国会もようやく3月6日に、国会法に基づき会計検査院に対して森友学園への国有地売却などについての検査を要請した。そして、翌7日に、会計検査院は検査の実施を決めた。財務省と国土交通省を検査対象とし、売却の経緯や売却額の適正性、関連する行政文書の管理状況などを調べる方針だ。
ただ、会計検査院の検査も万能ではない。検査結果が出るまでには数カ月かかるうえ、売却の適正性を問うだけで、政治家の関与の違法性まで問うものではない。
「無謬性」へのこだわりをやめさせる
森友学園問題をめぐる国会審議は議論がかみ合っていない、と国民の目に映るのは、問題の背景に「行政の無謬性」があるからだろう。「常識から外れているから間違いを認めよ」としゃくし定規に追及してものれんに腕押しである。野党も型にはまった責任追及の仕方でなく、行政府が誤りを認める契機をうまく作って、誤りを改めさせる方法を考えるべきだろう。
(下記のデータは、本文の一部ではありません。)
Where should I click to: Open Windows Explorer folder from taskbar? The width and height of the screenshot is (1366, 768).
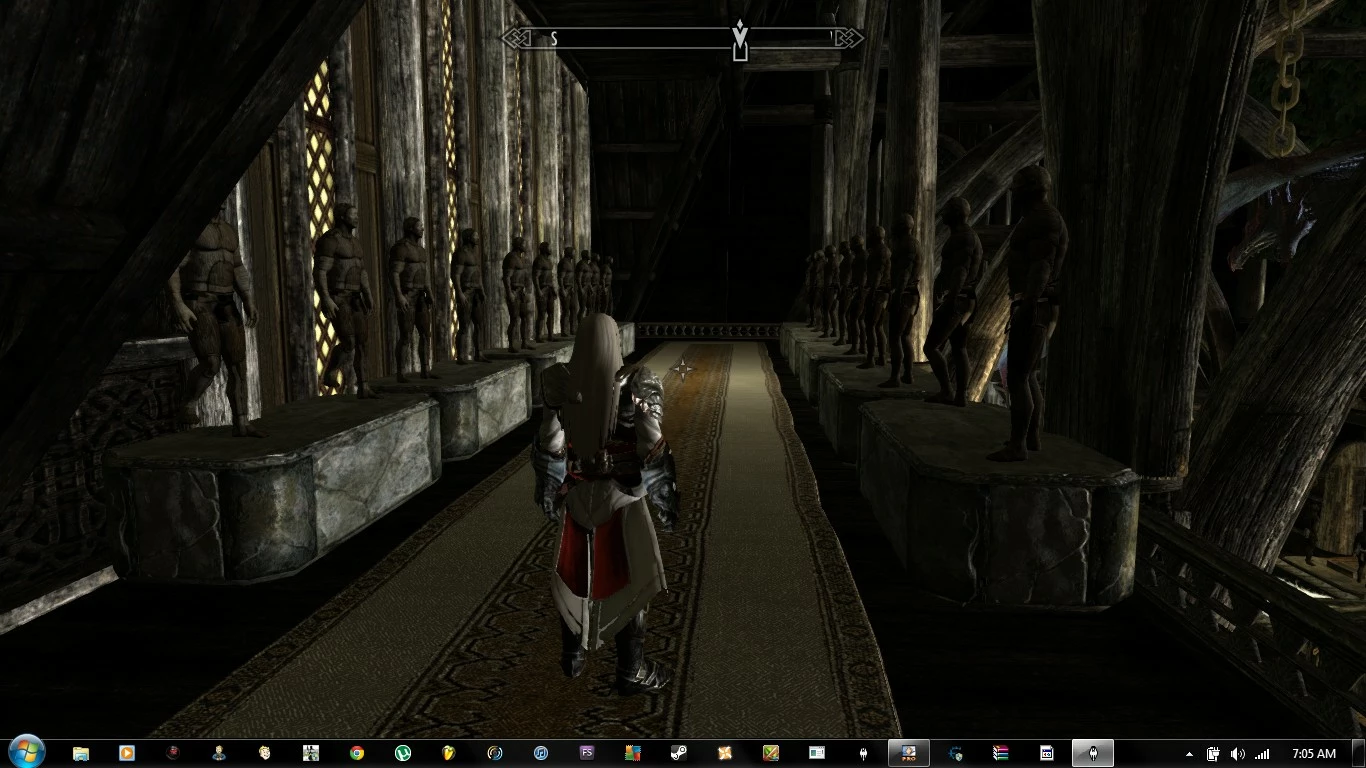click(x=81, y=753)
カギは、日本では特に強いとされる「行政の無謬性」へのこだわりをいかにやめさせるかである。国民が政府に間違いを許さない姿勢もこのこだわりを助長している。(頻繁なのは困るが)たまには行政も間違うこともある、という国民の認識が広く共有されれば、行政府も間違いを改めやすくなるだろう。間違いを認めないままごり押しされることが問題なのであって、間違いの責任者を吊るし上げにすることが主眼ではない。間違いがあれば早期に素直に改めてもらうことが大事だ。
行政府が「無謬性」という鎧兜を脱げる環境を、国民が広く醸成することで、こうした問題での行政の対応も国民の思いに近いものになってゆくことだろう。